What is asked: Copy the lines below exactly, from the first line through the line containing "Open the post".

[Records for locating displayed items]
————————
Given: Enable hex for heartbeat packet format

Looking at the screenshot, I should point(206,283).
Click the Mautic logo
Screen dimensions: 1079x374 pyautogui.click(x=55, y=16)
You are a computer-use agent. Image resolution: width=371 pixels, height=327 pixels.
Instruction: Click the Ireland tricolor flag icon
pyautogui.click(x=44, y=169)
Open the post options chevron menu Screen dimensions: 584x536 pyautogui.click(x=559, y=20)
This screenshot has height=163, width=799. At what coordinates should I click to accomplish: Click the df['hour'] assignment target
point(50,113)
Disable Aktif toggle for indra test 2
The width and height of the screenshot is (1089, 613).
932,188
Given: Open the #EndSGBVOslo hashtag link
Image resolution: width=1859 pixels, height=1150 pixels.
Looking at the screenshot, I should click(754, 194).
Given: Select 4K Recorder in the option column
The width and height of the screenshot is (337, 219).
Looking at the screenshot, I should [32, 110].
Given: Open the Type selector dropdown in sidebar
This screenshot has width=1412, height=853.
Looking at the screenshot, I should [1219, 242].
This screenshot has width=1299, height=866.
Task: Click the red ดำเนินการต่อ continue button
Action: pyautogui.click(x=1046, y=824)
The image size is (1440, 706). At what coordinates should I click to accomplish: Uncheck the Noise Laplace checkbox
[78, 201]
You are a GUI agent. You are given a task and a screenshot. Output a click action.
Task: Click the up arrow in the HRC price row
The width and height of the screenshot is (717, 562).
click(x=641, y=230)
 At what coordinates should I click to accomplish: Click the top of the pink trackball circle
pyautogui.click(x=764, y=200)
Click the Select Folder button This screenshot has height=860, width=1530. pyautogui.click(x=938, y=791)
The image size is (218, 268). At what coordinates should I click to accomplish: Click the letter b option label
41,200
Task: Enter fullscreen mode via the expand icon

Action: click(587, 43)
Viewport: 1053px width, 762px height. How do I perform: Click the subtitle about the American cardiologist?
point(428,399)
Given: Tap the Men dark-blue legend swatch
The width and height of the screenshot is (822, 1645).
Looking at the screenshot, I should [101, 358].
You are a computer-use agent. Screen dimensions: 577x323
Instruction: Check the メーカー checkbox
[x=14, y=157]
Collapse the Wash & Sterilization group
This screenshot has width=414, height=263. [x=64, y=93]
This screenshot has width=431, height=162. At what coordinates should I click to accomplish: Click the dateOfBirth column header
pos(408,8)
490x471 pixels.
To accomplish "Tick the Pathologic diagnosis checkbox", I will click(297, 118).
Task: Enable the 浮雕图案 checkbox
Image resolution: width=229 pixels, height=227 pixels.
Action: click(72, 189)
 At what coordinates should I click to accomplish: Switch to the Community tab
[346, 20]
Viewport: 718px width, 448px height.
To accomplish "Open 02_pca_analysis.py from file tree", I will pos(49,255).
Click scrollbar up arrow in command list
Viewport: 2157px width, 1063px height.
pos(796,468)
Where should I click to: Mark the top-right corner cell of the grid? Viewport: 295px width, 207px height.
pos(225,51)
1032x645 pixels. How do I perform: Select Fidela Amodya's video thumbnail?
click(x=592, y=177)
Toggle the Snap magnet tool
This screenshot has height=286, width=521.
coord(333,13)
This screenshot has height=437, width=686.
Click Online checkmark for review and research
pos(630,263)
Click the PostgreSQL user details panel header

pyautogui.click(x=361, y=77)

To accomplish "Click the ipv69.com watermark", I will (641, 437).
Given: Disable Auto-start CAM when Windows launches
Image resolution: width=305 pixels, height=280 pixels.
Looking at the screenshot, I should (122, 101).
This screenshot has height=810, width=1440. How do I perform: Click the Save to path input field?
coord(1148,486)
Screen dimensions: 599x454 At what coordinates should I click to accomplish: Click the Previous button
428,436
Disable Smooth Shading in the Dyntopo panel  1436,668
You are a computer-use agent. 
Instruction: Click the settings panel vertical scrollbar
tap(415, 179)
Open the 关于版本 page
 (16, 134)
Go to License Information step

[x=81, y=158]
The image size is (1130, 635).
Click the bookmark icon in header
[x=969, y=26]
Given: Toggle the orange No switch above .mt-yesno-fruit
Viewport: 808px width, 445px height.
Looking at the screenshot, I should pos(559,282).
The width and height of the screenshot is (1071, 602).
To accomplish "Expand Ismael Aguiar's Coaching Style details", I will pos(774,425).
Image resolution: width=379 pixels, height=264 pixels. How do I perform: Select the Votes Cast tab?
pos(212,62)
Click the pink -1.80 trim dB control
————————
Final answer:
Given: Enable hex for heartbeat packet format

Looking at the screenshot, I should point(206,283).
Click the Mautic logo
Screen dimensions: 1079x374 pyautogui.click(x=55, y=16)
You are a computer-use agent. Image resolution: width=371 pixels, height=327 pixels.
Instruction: Click the Ireland tricolor flag icon
pyautogui.click(x=44, y=169)
Open the post options chevron menu Screen dimensions: 584x536 pyautogui.click(x=559, y=20)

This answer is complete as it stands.